Astronomers do not understand how galaxy formation took place. A few decades ago, astronomers generally thought gas in the early universe formed into structures that we now recognize as galaxies, in which stars formed. But now most astronomers think that stars formed first and then began to collect into galaxies, followed by additional star formation. Dark matter is now thought to have played a major role in galaxy formation. The JWST ought to have the capability of imaging the most distant galaxies, giving insight into what most astronomers think are the first galaxies in the formation process. Consequently, astronomers are anxious to see the first images of these very distant galaxies. What have they seen so far?
A news story reported on a preliminary study that identified 44 previously unknown galaxies.1 Their redshifts and consequent distances are not yet known, but it is estimated within the big bang model that some of these galaxies may date to only 300 million years after the big bang. Other preliminary studies have identified what may be even more distant galaxies, which would date even closer to the big bang. A more recent study claimed to identify a galaxy so far away that it dates to only 200 million years after the big bang.2 If astronomers accept these distances and ages, then it will require extensive rewriting of their understanding of galaxy formation and early evolution, as well as the formation of stars.
We at Answers in Genesis reject the naturalistic assumptions upon which many of these interpretations are based. For instance, we do not believe that God created the universe via a big bang. Consequently, we view these new images differently. The goodness that God saw in his making of astronomical bodies on day four (Genesis 1:18), as well as the “very good” that God pronounced at the conclusion of the creation week (Genesis 1:30), refers to completeness and functioning as intended. From this, we expect that distant galaxies will be very similar to nearby galaxies. Though they are not necessarily identical to nearby galaxies, the evidence thus far indicates that they are still galaxies all the way back. Furthermore, from the goodness of creation, creationists think that God made stars and galaxies at the same time, so there never was a time when one existed without the other.

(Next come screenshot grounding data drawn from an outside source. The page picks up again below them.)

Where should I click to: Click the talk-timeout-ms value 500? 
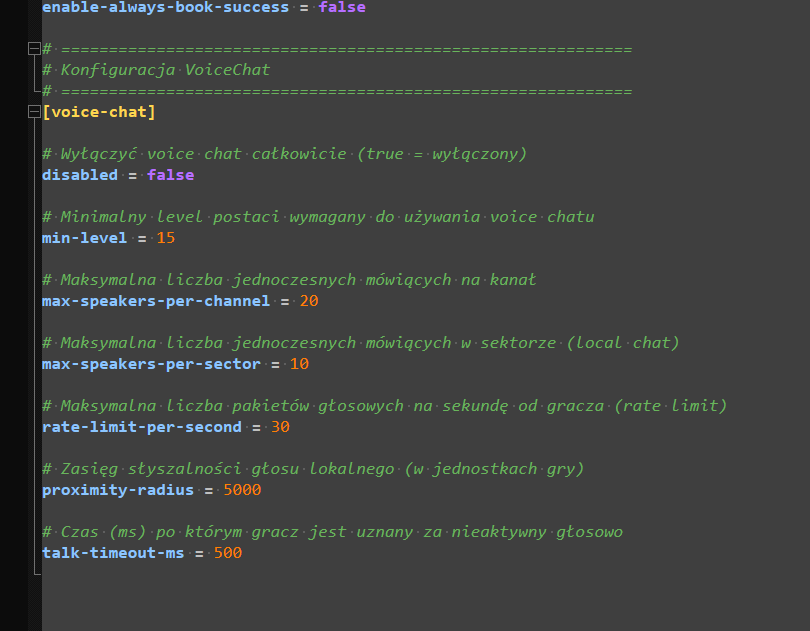pyautogui.click(x=227, y=553)
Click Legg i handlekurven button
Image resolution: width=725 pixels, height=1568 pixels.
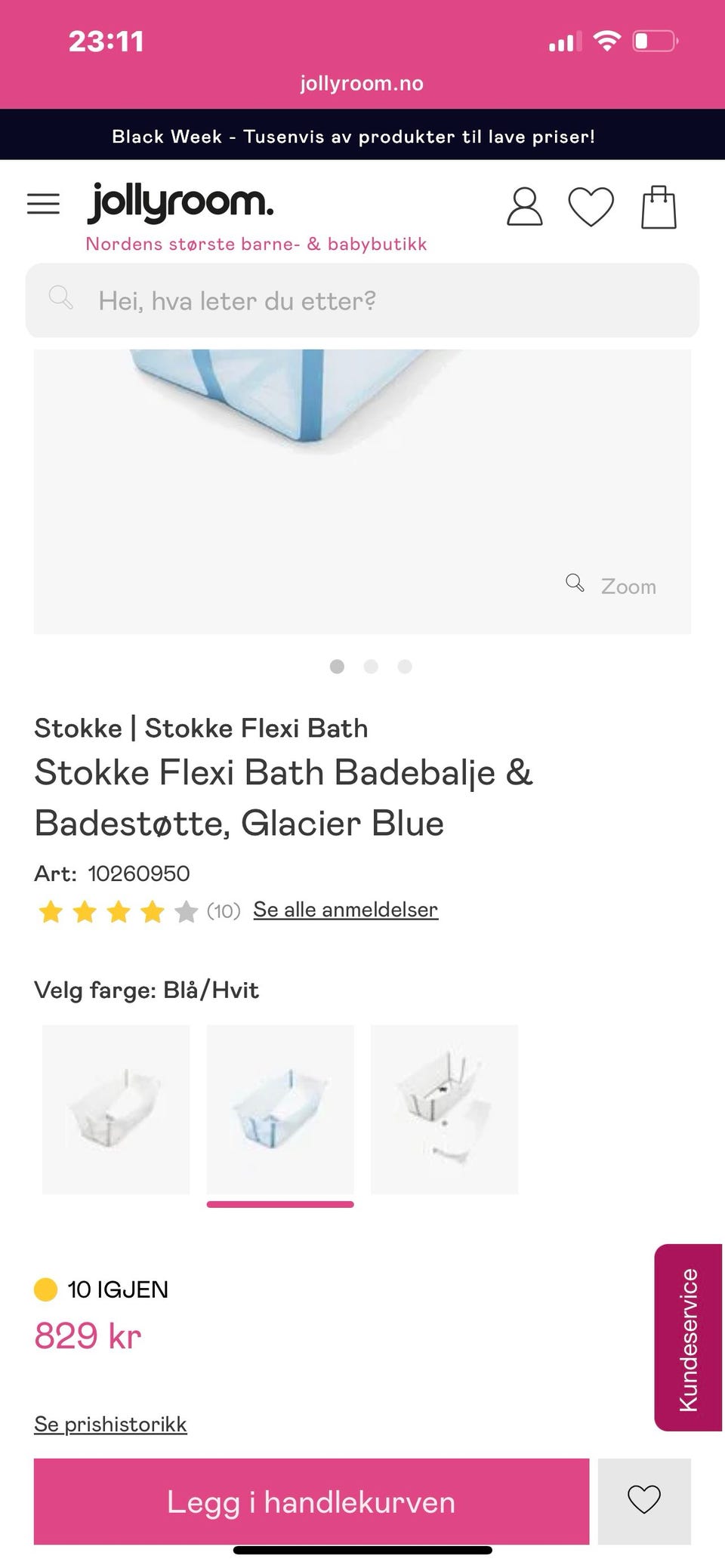point(311,1501)
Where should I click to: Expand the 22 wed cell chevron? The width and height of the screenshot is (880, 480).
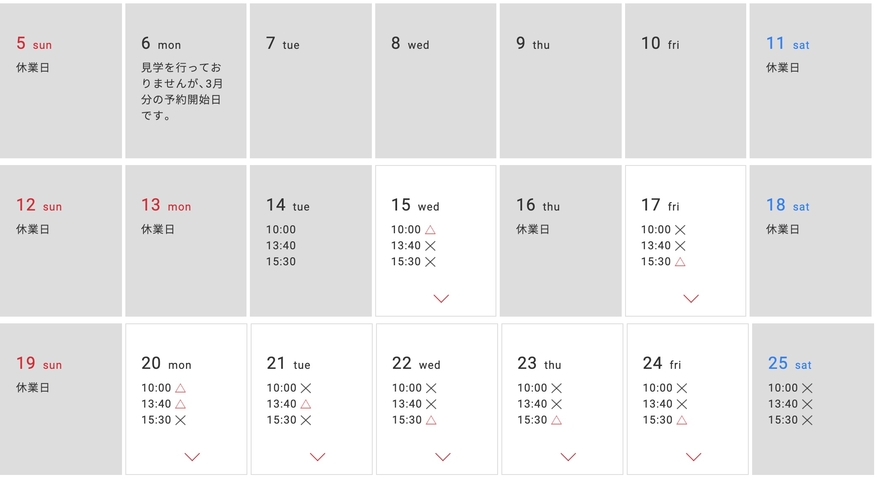[x=443, y=457]

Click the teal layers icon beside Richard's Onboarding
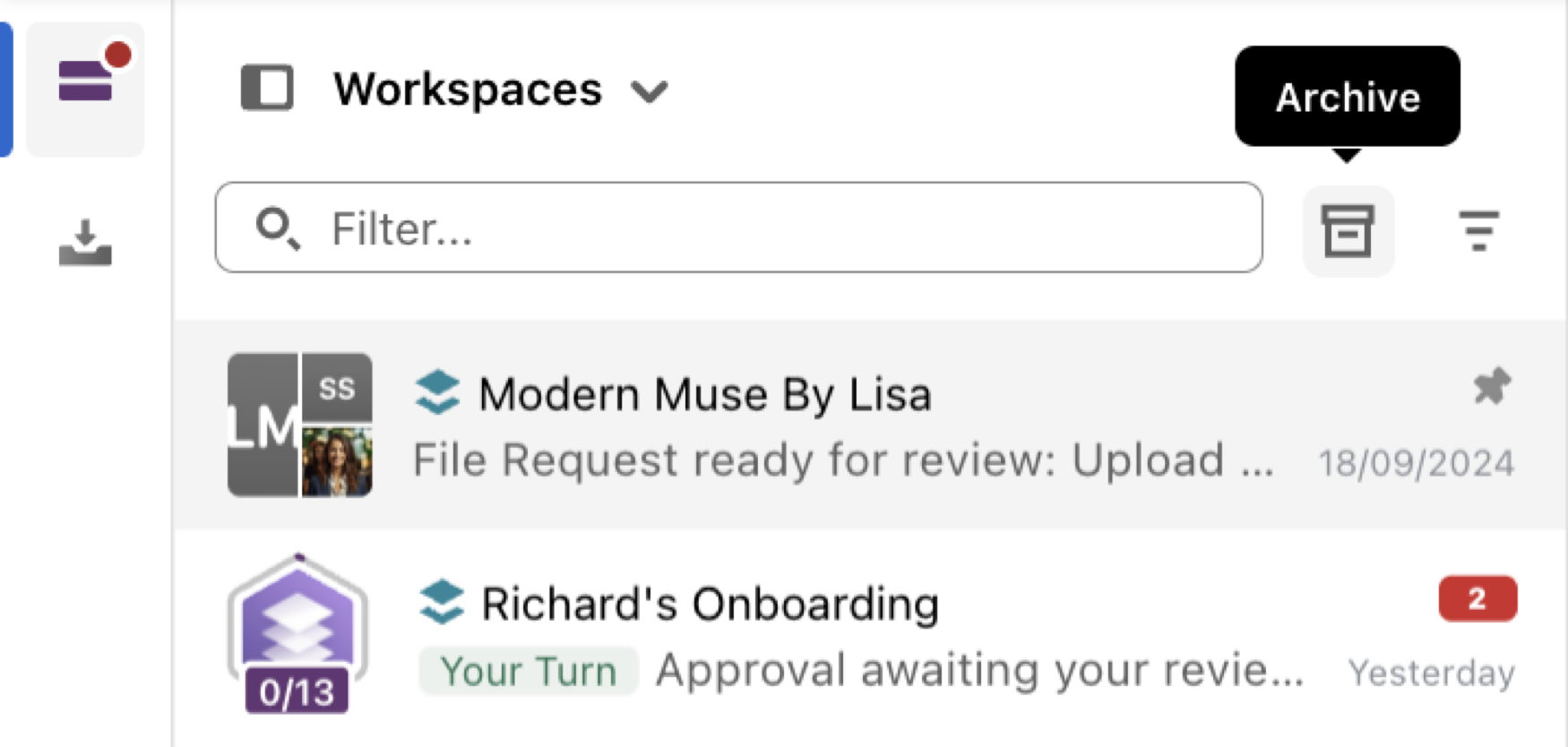tap(442, 603)
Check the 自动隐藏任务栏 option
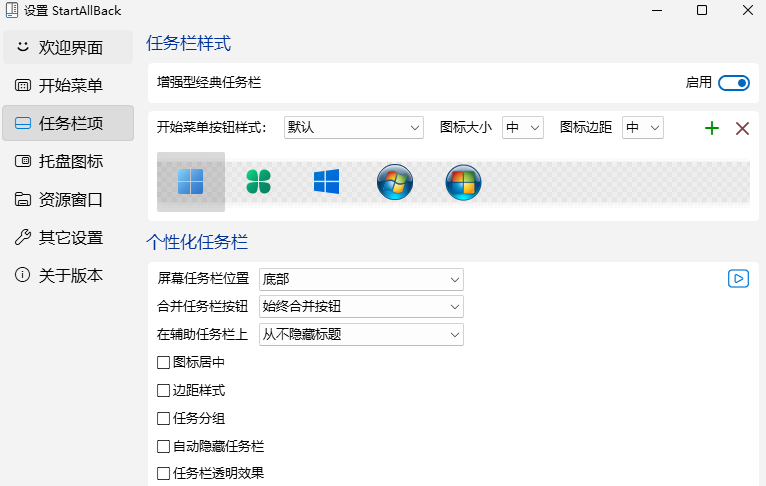 pos(164,446)
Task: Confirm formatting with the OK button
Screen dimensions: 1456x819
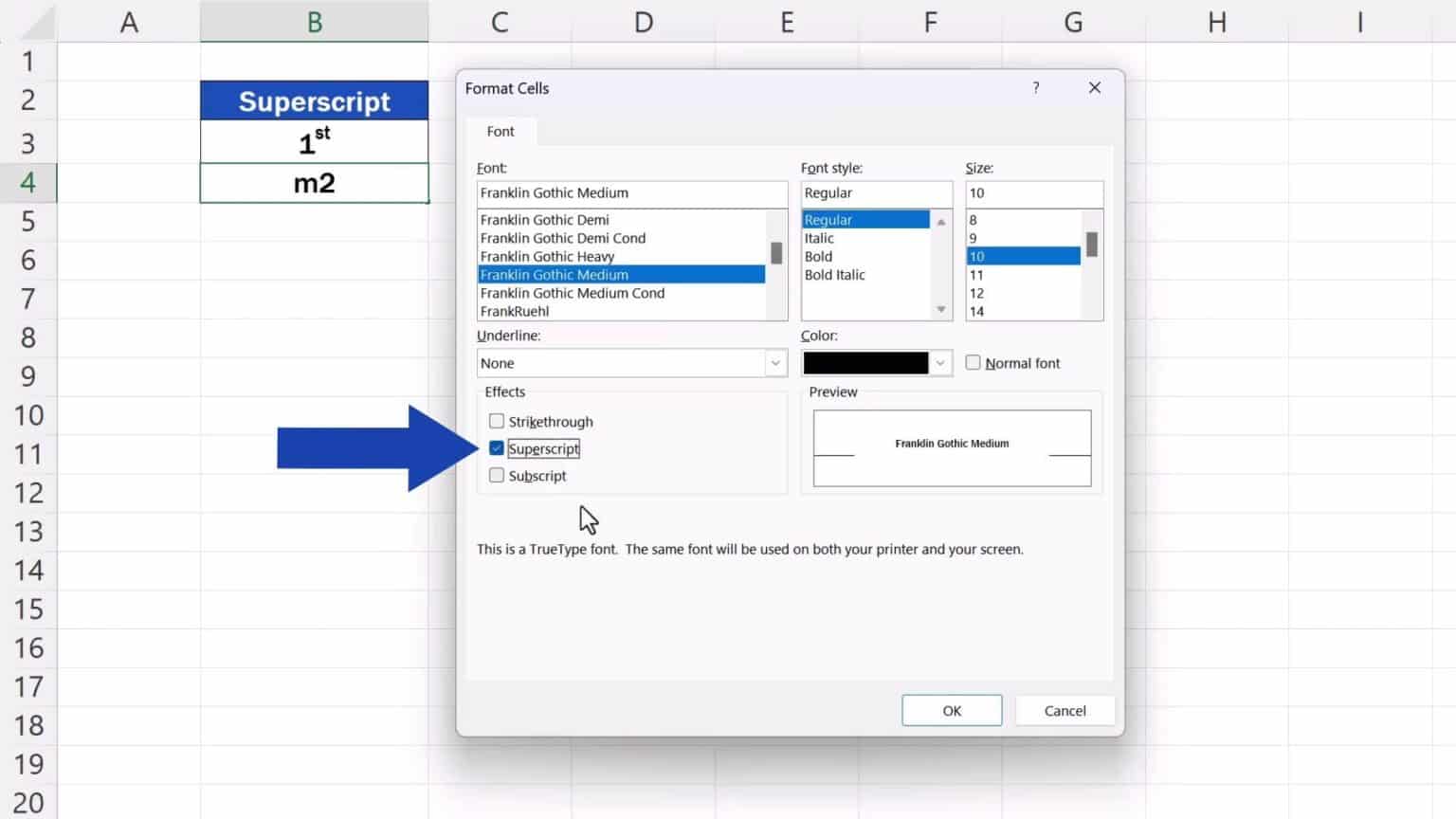Action: 952,710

We at Answers in Genesis reject the naturalistic assumptions upon which many of these interpretations are based.
There is one other interesting fact that gets scant attention. The first JWST news story cited here reported the detection of elements heavier than helium at great distance. According to the big bang model, the universe began with just helium, hydrogen, and a tiny amount of lithium. All other elements supposedly were forged in stars and gradually increased the abundance of the elements heavier than helium. Astronomers call this process chemical enrichment. This process takes time, so astronomers do not expect to find many of the heavier elements at great distance. If they do, then that will require astronomers to rethink their theories about chemical enrichment and how soon stars formed in the universe. Knowing that God created a complete functioning universe, creationists expect that the JWST will reveal heavier elements existing at the greatest distance we can see galaxies. Time will tell us which expectation is correct.